Render the lines below as a JSON list of strings, one string per line with blank lines omitted, beginning at the first line and stopping after the line that contains "click(x=936, y=110)". Leave the pictures out.
# Data provided start
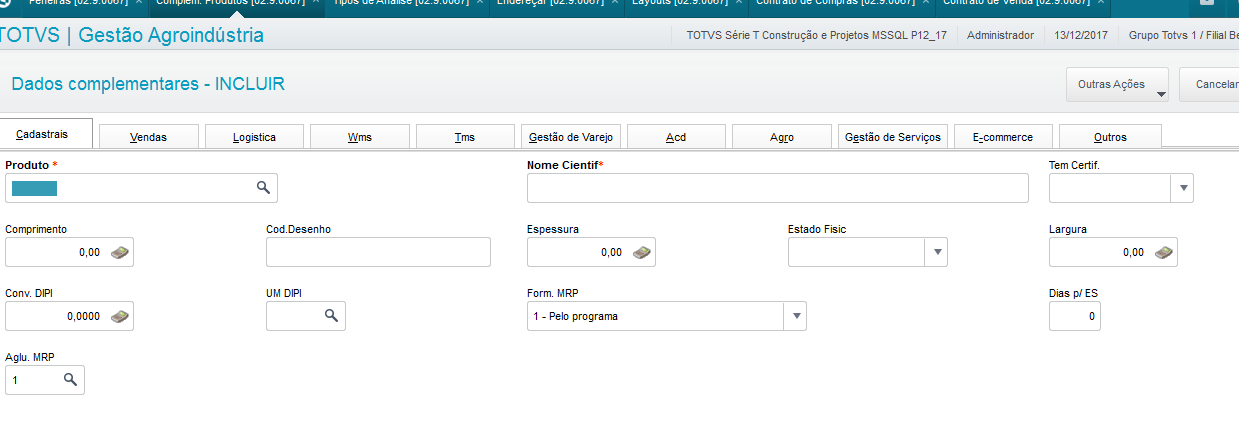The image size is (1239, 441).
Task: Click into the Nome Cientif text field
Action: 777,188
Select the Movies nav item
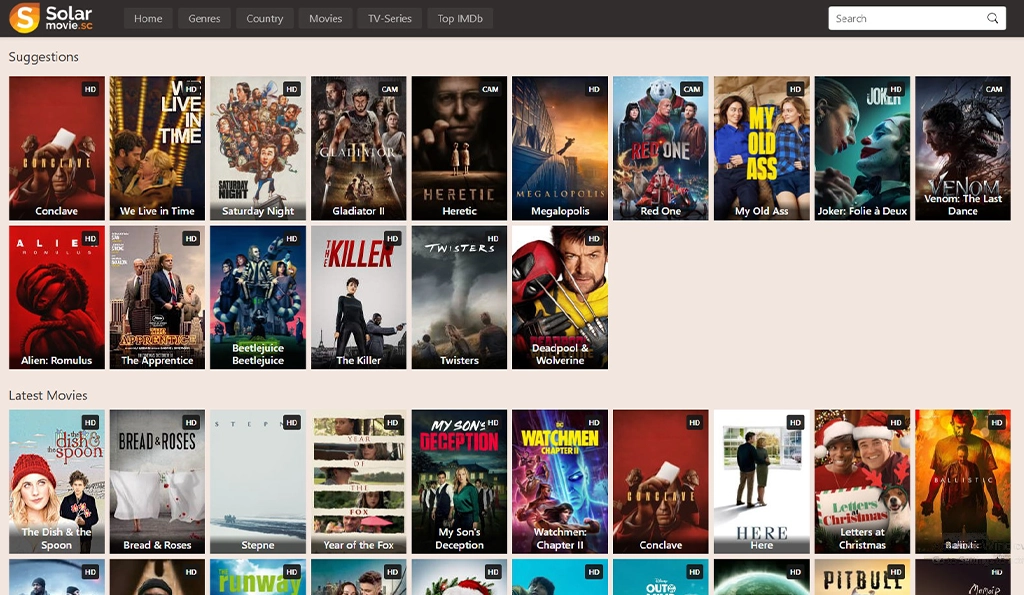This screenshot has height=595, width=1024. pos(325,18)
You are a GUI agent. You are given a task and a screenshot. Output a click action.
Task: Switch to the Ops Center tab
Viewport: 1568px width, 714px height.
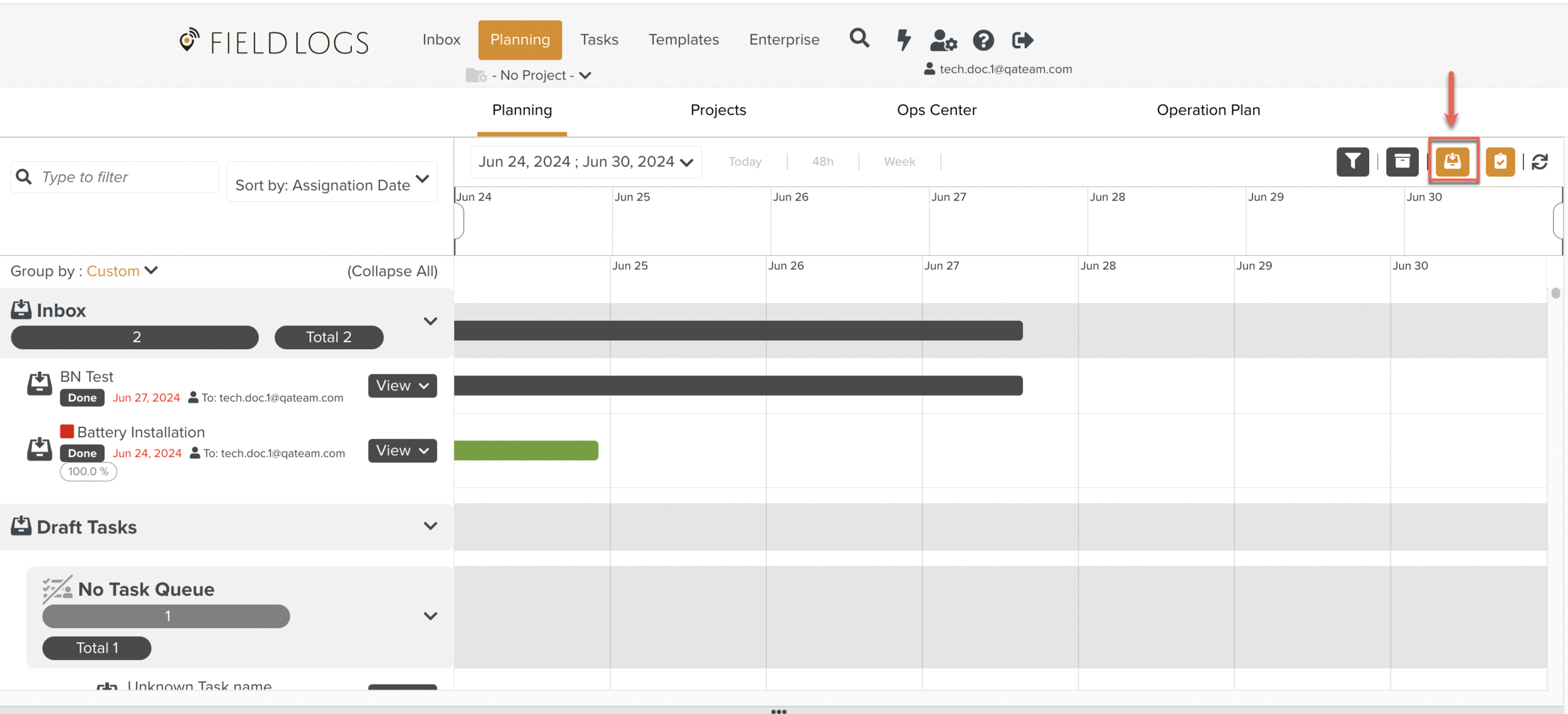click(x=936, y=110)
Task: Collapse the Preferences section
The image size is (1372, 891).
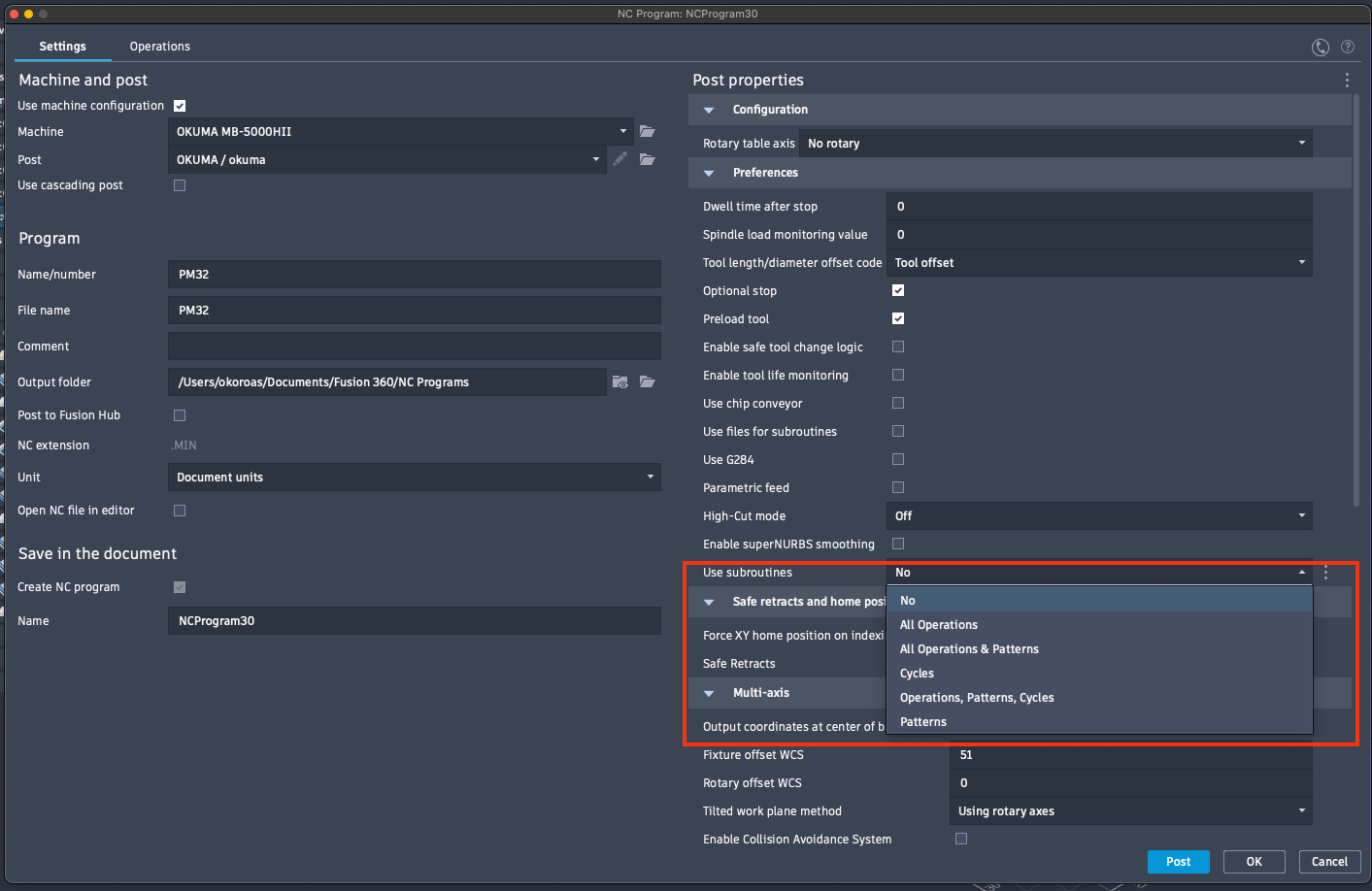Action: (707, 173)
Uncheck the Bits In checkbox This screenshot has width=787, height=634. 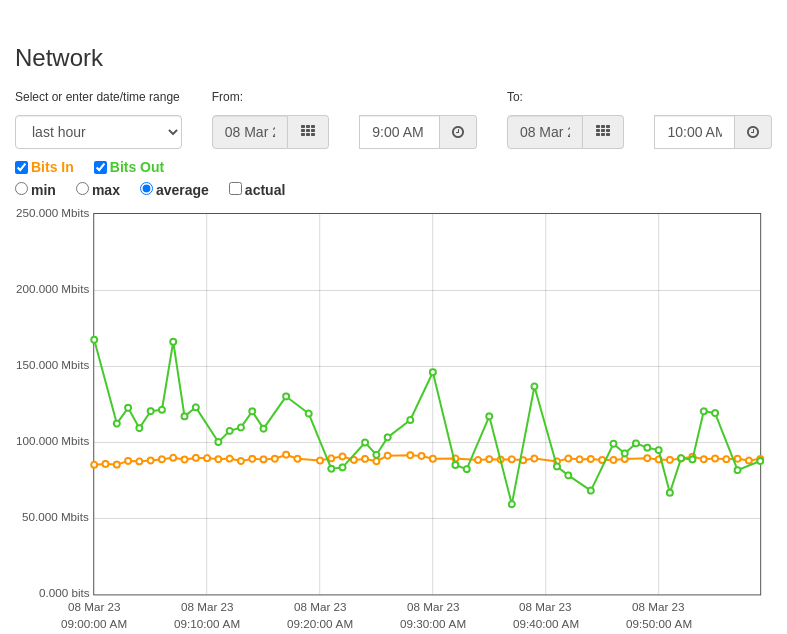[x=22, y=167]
# Data provided end
- Problem solution:
[
  "The image size is (1239, 441).",
  "Task: Click into the Nome Cientif text field",
  "Action: 777,188",
  "Select the Movies nav item",
  "This screenshot has height=595, width=1024. pos(325,18)",
  "You are a GUI agent. You are given a task and a screenshot. Output a click action.",
  "Task: Switch to the Ops Center tab",
  "Viewport: 1568px width, 714px height.",
  "click(x=936, y=110)"
]